Ingredients
Scale
Cauliflower Coconut Rice
- 1 medium head cauliflower, stems trimmed and cut into chunks (6 cups)
- 1 tablespoon coconut oil
- 1 large shallot or small onion, finely chopped
- 6 tablespoons coconut milk
- ¼ teaspoon Celtic sea salt
- 2 tablespoons cilantro, finely chopped
- pepper
Pumpkin Cashew Curry
- 1/2 cup cashews, roasted
- 1 tablespoon coconut oil
- 1 medium red onion, sliced
- 2 garlic cloves, minced
- 2 tablespoon curry powder
- 1 teaspoon ground cumin
- pinch of cayenne pepper
- pinch of cinnamon
- ¾ pound certified humane chicken breasts, cut into 1” cubes or 1-15 ounce can chickpeas, rinsed (about 2 cups)
- 1 cup canned pure full fat coconut milk
- 3/4 cup canned pumpkin
- 3 cups broccoli florets
- 1 cup frozen peas, rinsed
- Celtic sea salt to taste
- cilantro, for garnish
Instructions
Cauliflower Coconut Rice
- To “rice” the cauliflower chunks, pulse in a food processor until they turn into small, rice like pieces, 20-25 pulses. (Do this in two batches. Don’t overcrowd the cauliflower in the food processor, and don’t over-pulse or the florets will get mushy.) Alternatively, grate with a cheese grater.
- Heat the oil in a large skillet over medium-high heat.
- Add the shallot or onion and cook, stirring, until translucent, 2-3 minutes.
- Add riced cauliflower, coconut milk and salt mix thoroughly.
- Cover and cook on low heat until the rice has absorbed the coconut milk and the cauliflower is tender, about 10 minutes.
- Prepare the ingredients for the Pumpkin Cashew Curry while it’s cooking.
- Scrape up any brown bits from the bottom of the pan and mix into the rice.
- Mix in cilantro. Taste to adjust salt and add pepper.
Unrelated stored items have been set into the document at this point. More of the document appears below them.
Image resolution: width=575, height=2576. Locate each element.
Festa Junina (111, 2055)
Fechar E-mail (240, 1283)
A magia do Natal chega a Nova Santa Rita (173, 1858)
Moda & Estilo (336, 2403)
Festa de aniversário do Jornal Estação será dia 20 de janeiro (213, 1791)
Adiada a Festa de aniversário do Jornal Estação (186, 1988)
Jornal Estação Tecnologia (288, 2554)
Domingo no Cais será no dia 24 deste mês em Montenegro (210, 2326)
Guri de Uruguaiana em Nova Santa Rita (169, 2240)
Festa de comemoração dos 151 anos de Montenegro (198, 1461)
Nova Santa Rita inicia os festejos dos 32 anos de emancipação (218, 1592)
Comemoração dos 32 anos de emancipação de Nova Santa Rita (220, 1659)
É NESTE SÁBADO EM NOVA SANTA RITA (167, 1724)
- Let sit while you cook the Pumpkin Cashew Curry.
Pumpkin Cashew Curry
- To roast the cashews, heat a small skillet over medium-low heat. Add the cashews. Cook the cashews until they take on a golden color on the flat sides, 8 to 10 minutes, stirring regularly. This is optional, it makes the cashews crunchier.
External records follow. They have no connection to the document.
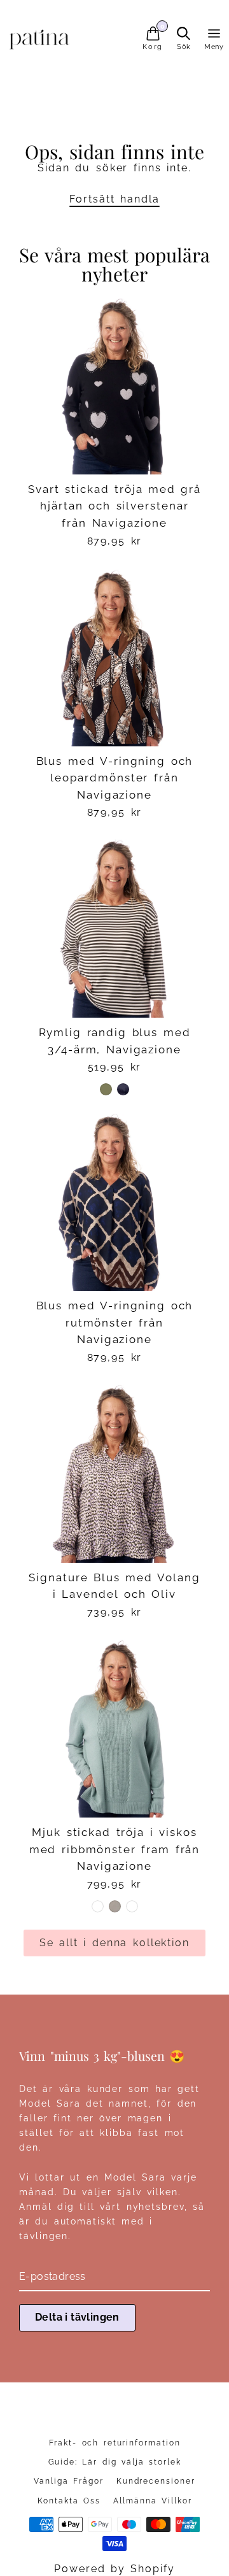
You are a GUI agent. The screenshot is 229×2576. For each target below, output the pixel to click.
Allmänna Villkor (152, 2500)
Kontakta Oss (69, 2500)
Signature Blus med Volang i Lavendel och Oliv (114, 1586)
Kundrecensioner (155, 2481)
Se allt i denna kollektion (114, 1943)
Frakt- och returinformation (115, 2442)
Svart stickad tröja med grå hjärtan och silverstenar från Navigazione (114, 506)
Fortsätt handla (114, 199)
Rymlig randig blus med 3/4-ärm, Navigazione (115, 1041)
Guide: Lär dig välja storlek (114, 2462)
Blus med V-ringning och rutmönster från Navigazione (114, 1322)
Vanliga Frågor (68, 2481)
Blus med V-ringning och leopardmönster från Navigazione (114, 778)
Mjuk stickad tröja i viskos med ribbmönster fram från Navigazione (114, 1849)
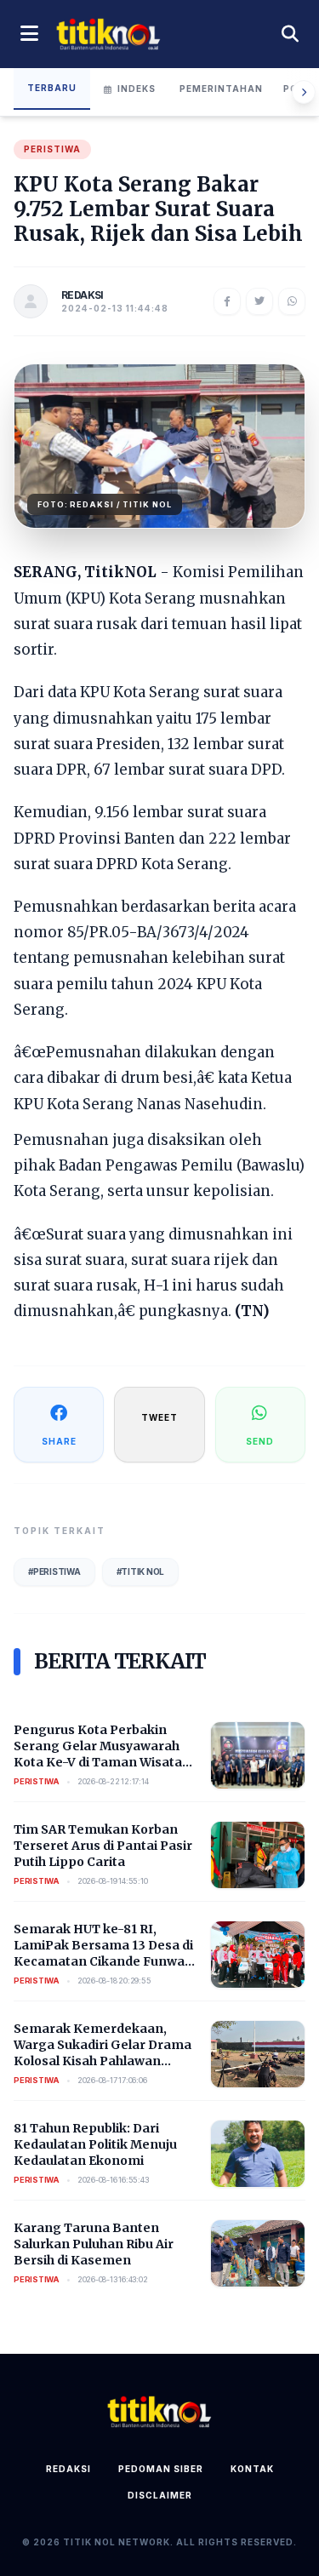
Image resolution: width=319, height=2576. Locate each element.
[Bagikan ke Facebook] (227, 301)
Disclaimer (160, 2495)
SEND (260, 1441)
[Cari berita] (290, 34)
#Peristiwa (54, 1571)
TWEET (159, 1417)
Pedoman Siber (160, 2469)
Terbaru (52, 88)
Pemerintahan (221, 88)
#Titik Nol (141, 1571)
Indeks (136, 88)
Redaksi (68, 2469)
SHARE (59, 1441)
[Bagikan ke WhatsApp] (291, 301)
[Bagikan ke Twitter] (259, 301)
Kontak (252, 2469)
- Heat coconut oil in a large sauté pan on medium heat.
- Add onions and sauté 3 minutes until they begin to soften.
- Add garlic and spices. Mix to distribute the spices.
- Add chicken or chickpeas and stir to coat with the spices.
- Add coconut milk and pumpkin. Stir to combine.
- Bring to a simmer.
- Add broccoli and cook for 2 minutes until the broccoli is crisp-tender and the chicken is cooked through (if using).
- Add peas and stir to combine.
- Turn off the heat, top with cashews and cilantro if using.
- Serve with cauliflower coconut rice.
Notes
Nutrition information is with chicken and includes the coconut rice. With chickpeas the protein is 23.6 grams.
To make this dish easier, several grocery store retailers are selling pre-riced cauliflower. I know you can find some at Costco and Trader Joe’s.